The earliest settlers came to Ireland around 10,000 years ago, in Stone Age times. There are still remnants of their presence scatter across the island. Mountsandel in Coleraine in the North of Ireland is the oldest known site of settlement in Ireland - remains of woven huts, stone tools and food such as berries and hazelnuts were discovered at the site in 1972.

But where did the early Irish come from? For a long time the myth of Irish history has been that the Irish are Celts. Many people still refer to Irish, Scottish and Welsh as Celtic culture - and the assumtion has been that they were Celts who migrated from central Europe around 500BCE. Keltoi was the name given by the Ancient Greeks to a 'barbaric' (in their eyes) people who lived to the north of them in central Europe. While early Irish art shows some similarities of style to central European art of the Keltoi, historians have also recognised many significant differences between the two cultures. 

The latest research into Irish DNA has confirmed that the early inhabitants of Ireland were not directly descended from the Keltoi of central Europe. In fact the closest genetic relatives of the Irish in Europe are to be found in the north of Spain in the region known as the Basque Country. These same ancestors are shared to an extent with the people of Britain - especially the Scottish. 
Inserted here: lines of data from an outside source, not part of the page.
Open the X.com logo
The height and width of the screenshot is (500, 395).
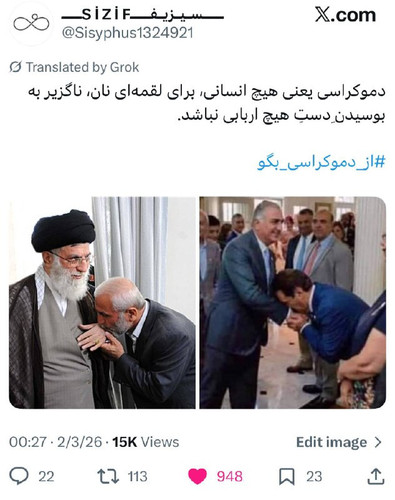coord(345,15)
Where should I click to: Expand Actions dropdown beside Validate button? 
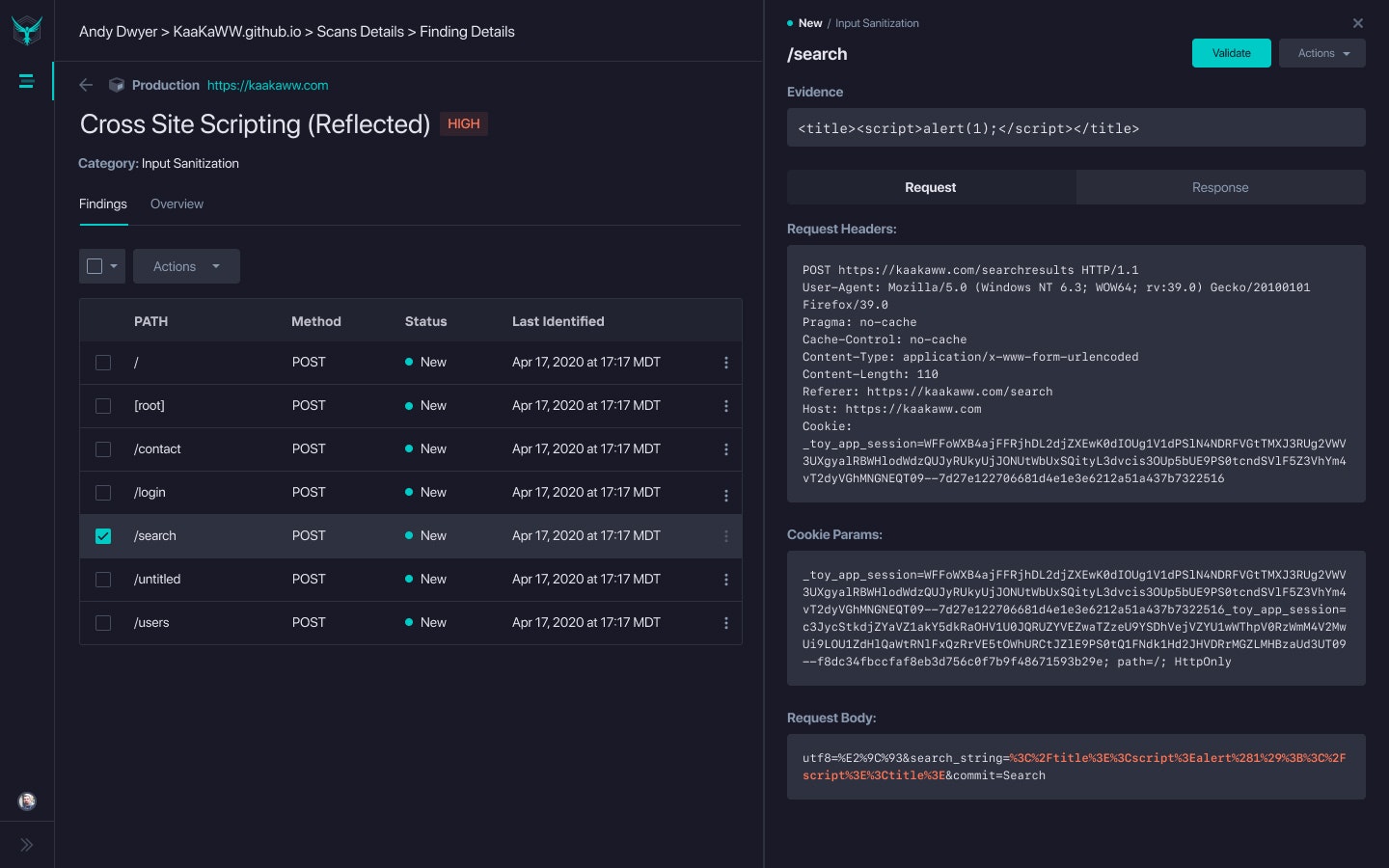click(x=1321, y=53)
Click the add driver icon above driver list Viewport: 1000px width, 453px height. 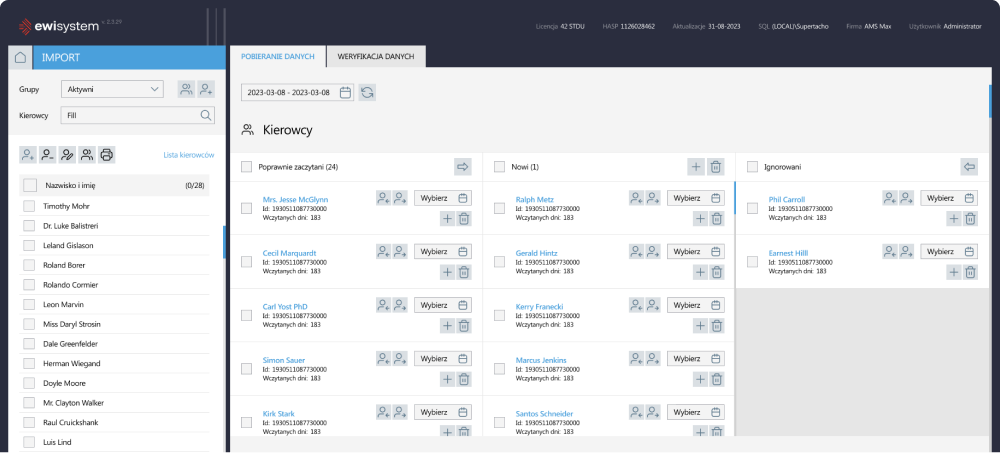click(28, 154)
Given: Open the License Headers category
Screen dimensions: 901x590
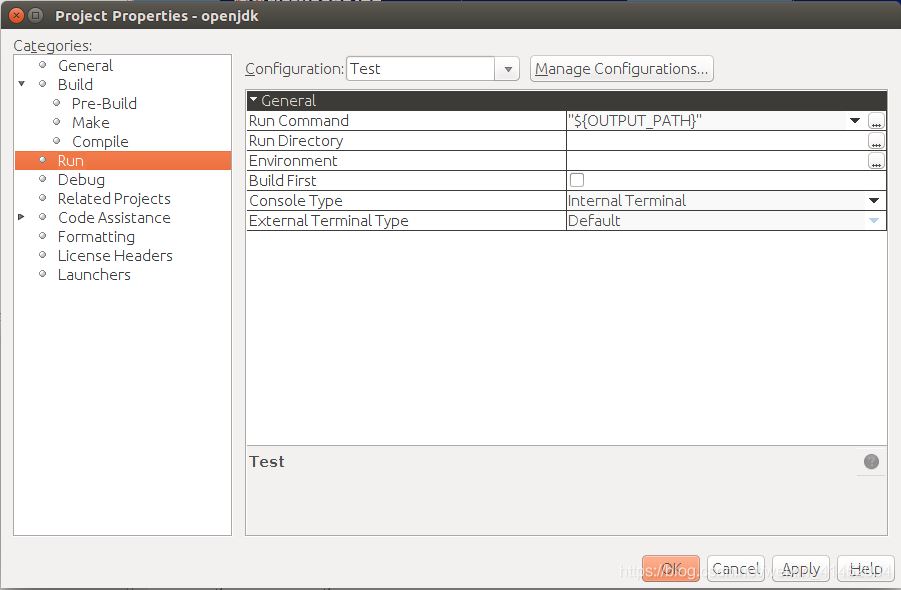Looking at the screenshot, I should 115,255.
DNA testing through the male Y chromosome has shown that Irish males have the highest incidence of the haplogroup 1 gene in Europe. While other parts of Europe have integrated contiuous waves of new settlers from Asia, Ireland's remote geographical position has meant that the Irish gene-pool has been less susceptible to change. The same genes have been passed down from parents to children for thousands of years. 


This is mirrored in genetic studies which have compared DNA analysis with Irish surnames. Many surnames in Irish are Gaelic surnames, suggesting that the holder of the surname is a descendant of people who lived in Ireland long before the English conquests of the Middle Ages. Men with Gaelic surnames, showed the highest incidences of Haplogroup 1 (or Rb1) gene. This means that those Irish whose ancestors pre-date English conquest of the island are direct descendants of early stone age settlers who migrated from Spain.